In the present investigation, we evaluated MLH1 and MSH2 expression in a large number of MSI-H, MSI-L (low-frequency MSI), and microsatellite stable (MSS) colorectal adenocarcinomas. The relationship between the immunohistochemical pattern of MLH1/MSH2 expression and the clinical and pathological features of MSI-H tumors was also analyzed.

MATERIALS AND METHODS

The study included 724 colorectal adenocarcinomas surgically resected in the years 1988–1994 and 1999–2000. To obtain a very large number of MSI-H tumors, a nearly equal number of carcinomas of the proximal (caecum, ascending, and transverse colon; n = 338) and distal colon (left colon and rectum; n = 386) were examined. Availability of frozen tissue samples suitable for genetic analyses was the only criterion for selection. Patients with familial adenomatous polyposis or inflammatory bowel disease were excluded.
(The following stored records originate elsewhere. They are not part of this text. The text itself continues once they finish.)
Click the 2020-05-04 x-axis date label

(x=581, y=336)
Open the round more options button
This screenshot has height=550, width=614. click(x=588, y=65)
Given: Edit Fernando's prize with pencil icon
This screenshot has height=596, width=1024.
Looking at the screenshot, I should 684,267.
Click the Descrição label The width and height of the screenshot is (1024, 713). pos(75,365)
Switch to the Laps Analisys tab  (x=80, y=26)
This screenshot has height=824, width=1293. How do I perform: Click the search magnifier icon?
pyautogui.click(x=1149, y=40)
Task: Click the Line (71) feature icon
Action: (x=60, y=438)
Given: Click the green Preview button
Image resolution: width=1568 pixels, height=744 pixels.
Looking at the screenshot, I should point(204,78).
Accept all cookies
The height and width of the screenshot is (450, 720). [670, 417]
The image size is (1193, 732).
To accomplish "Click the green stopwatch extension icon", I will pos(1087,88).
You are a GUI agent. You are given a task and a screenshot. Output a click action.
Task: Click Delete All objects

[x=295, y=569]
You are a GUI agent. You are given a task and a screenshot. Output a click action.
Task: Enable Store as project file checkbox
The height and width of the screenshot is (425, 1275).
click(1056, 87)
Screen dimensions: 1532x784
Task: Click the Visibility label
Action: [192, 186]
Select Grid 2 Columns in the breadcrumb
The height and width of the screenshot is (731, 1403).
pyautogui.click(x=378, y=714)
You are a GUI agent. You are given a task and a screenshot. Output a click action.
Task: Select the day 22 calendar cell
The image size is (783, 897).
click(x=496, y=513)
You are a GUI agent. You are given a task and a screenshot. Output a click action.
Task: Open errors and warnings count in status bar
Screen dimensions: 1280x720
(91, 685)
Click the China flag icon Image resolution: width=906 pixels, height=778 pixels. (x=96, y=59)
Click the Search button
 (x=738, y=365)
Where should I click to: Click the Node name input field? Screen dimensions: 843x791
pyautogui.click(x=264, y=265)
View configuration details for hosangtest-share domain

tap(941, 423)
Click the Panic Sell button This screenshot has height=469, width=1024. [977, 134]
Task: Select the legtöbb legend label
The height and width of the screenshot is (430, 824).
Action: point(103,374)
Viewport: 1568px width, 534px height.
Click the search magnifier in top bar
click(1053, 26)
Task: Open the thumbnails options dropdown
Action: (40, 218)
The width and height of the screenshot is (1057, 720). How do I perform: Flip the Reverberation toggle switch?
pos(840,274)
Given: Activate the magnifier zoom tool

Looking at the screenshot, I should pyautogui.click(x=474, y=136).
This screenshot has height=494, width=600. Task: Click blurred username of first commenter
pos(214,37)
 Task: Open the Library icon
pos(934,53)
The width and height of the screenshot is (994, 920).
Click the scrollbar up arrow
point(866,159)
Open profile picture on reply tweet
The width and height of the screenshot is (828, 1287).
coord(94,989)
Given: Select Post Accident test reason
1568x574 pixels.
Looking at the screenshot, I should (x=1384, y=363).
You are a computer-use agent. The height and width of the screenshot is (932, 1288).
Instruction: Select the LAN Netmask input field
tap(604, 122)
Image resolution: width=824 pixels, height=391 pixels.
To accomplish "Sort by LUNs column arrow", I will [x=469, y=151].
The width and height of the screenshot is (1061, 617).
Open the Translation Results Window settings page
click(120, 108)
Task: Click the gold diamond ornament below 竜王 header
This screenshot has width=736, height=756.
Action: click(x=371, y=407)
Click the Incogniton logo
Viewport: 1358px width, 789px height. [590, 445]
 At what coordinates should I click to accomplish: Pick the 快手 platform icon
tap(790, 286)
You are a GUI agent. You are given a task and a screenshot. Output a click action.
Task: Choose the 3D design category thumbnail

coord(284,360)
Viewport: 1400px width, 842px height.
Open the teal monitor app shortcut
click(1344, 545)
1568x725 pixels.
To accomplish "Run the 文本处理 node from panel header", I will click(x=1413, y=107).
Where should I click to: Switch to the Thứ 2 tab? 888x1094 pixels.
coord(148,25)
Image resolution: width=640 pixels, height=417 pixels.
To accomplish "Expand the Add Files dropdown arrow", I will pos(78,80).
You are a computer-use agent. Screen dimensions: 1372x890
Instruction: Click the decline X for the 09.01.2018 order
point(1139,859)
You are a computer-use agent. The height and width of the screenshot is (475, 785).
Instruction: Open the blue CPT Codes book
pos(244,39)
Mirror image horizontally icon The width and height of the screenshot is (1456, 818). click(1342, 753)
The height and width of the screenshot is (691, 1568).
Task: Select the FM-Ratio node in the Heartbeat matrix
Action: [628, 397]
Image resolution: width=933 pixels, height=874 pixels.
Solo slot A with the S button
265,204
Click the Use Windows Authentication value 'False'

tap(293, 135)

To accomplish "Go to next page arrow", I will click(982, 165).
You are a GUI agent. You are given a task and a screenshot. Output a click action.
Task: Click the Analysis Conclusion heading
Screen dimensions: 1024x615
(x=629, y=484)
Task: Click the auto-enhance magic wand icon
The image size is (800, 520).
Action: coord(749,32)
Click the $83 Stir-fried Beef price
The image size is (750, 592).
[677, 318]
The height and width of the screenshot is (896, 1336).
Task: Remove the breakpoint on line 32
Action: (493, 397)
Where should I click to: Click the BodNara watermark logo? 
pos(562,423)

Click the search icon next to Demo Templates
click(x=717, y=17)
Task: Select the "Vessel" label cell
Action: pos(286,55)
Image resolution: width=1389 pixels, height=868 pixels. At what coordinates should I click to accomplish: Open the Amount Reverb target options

Tumors were staged according to the TNM staging system (27). Tumor type and grade of differentiation were determined by the criteria of the World Health Organization (28). Carcinomas with a predominant solid growth pattern (≥70% of the tumor area) and mild or moderate nuclear pleomorphism were classified as medullary adenocarcinomas (29). Pattern of growth, lymphocytic infiltration at the advancing tumor margin, and extramural vein invasion were evaluated according to the criteria of Jass et al. (30). Peritumoral Crohn's-like lymphoid reaction was assessed according to Graham and Appelman (31) and classified as conspicuous (intense) and inconspicuous (5, 29).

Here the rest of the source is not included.